Just as you can't always tell a book by its cover, you sometimes don't get true facts from an article's headline. Take this one, for instance.

I can't uncover the slightest evidence that Lennar (NYSE:LEN), the big Florida-based across-the-country builder, actually dumped any homes in the new deal it put together with Morgan Stanley (NYSE:MS). But it has shunted aside about 11,000 properties, consisting of a mixture of raw land and homesites in various stages of development.
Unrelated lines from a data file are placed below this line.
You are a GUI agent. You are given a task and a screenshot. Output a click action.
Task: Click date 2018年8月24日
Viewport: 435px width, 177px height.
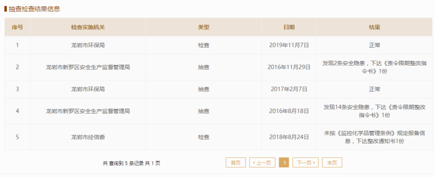tap(289, 137)
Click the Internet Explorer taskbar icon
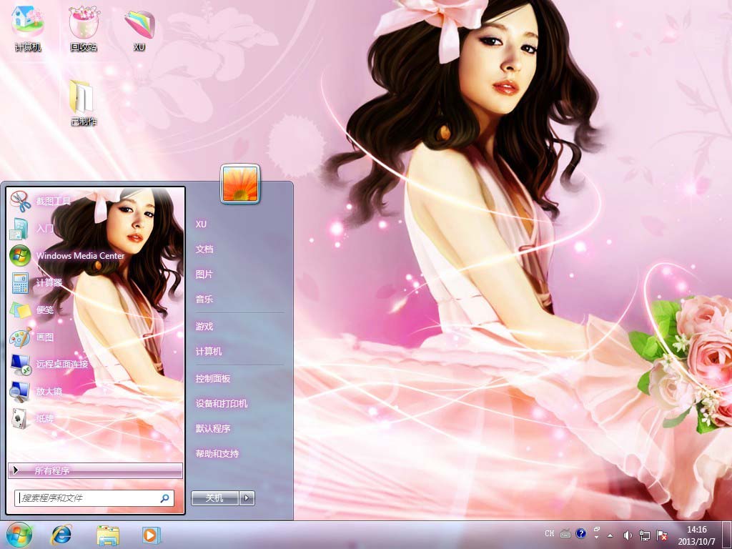Image resolution: width=732 pixels, height=549 pixels. coord(61,535)
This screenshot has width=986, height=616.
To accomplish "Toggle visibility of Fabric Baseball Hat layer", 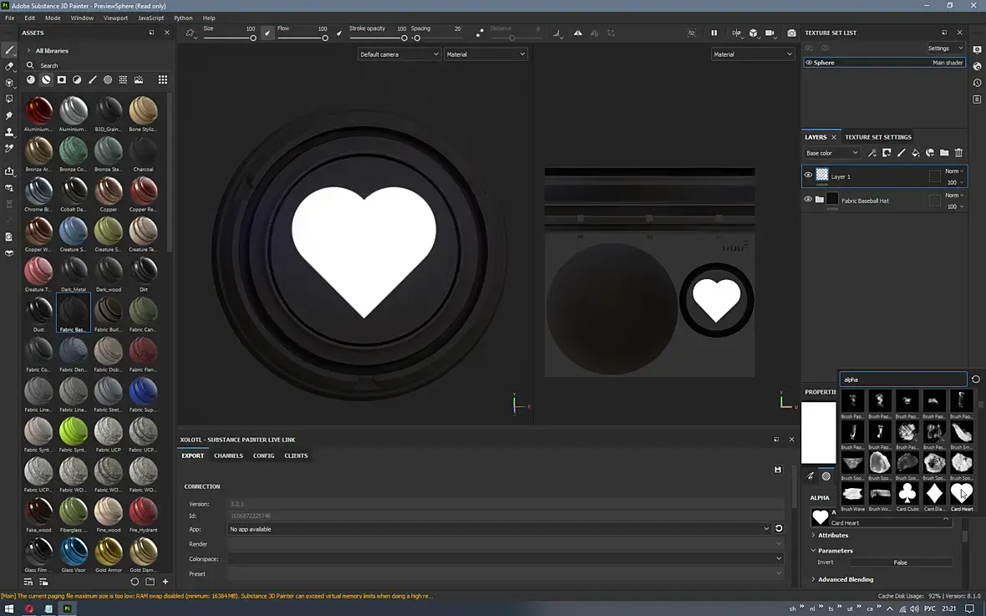I will point(808,200).
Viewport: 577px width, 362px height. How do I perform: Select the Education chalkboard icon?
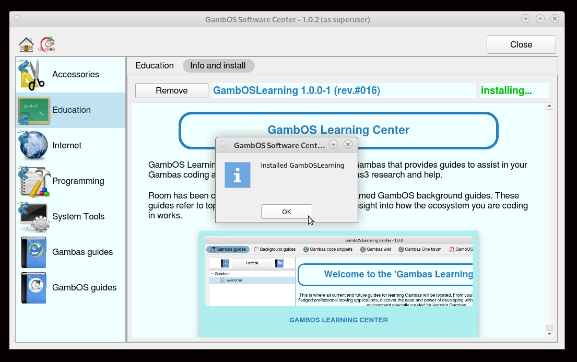point(34,110)
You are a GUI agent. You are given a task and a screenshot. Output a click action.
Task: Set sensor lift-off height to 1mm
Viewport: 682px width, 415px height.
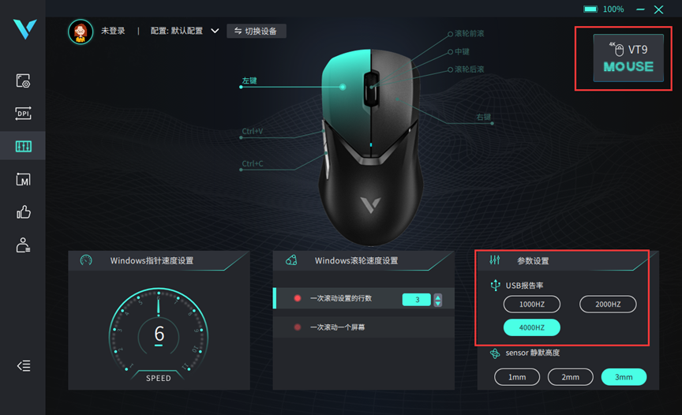click(517, 377)
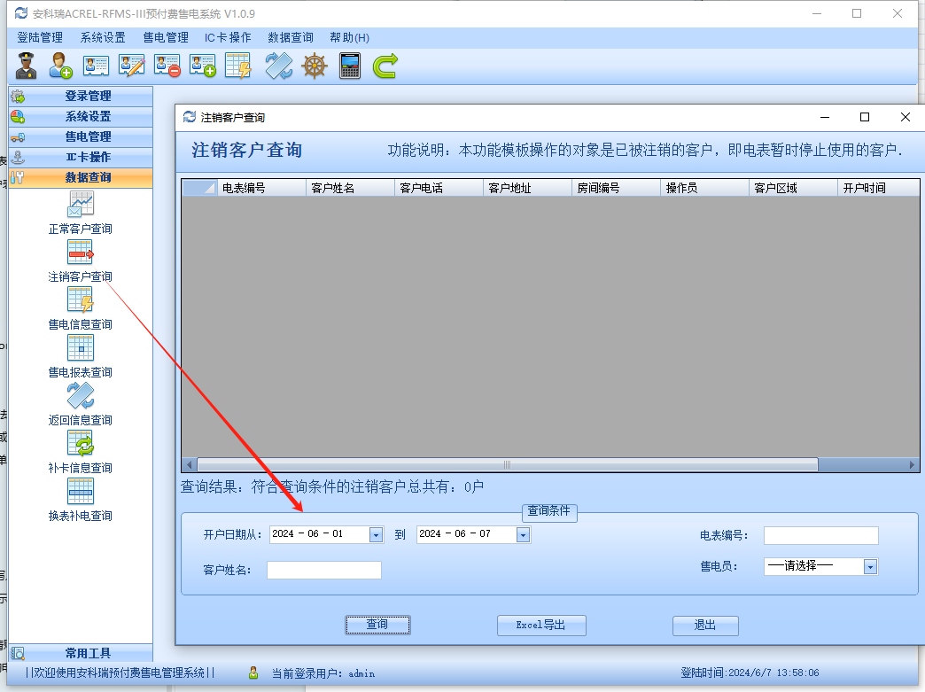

The properties will go to a new Lennar-Morgan Stanley joint venture that will be 80% owned by the New York investment bank and 20% owned by Lennar. It appears that Lennar will take about $525 million for those lots, a major drop from the $1.3 billion at which they were valued on the company's books on Sept. 30. Beyond that, given the frenzied pace of land write-downs that has occupied all the big builders during the past year, you have to believe that the properties once carried a significantly higher value.

It seems to me that there are several lessons Fools probably should take away from the announced joint venture and property deal. First, if the powers that be at Lennar (who are among the most capable in the industry) had even briefly thought that our nation's housing market was approaching that elusive "bottom," there's absolutely no way they'd have dumped properties in such volume at just $0.40 on the dollar.

Second, I hope we'll see other deals of this type emerge, perhaps including the likes of Centex (NYSE:CTX), D.R. Horton (NYSE:DHI), or Pulte (NYSE:PHM). They're a means of more rapidly paring the builders down to their fighting trim, which has to occur before any sort of a turnaround in the group can take place.

Third, I'd rather not hear chatter about "Wall Street vultures" waiting to prey upon the hapless homebuilders. Morgan Stanley -- and perhaps later its banker brethren -- is providing a pressure valve for those downtrodden companies. If it makes a profit in the process, all the better.

And finally, I repeat my now-timeworn caveat that, the builders' efforts notwithstanding, housing in the U.S. will only regain its investing appela when our current mortgage disarray gets cleaned up. Until then -- and that transformation may not take place as early as 2008 -- there are far better places for Foolish funds' deployment.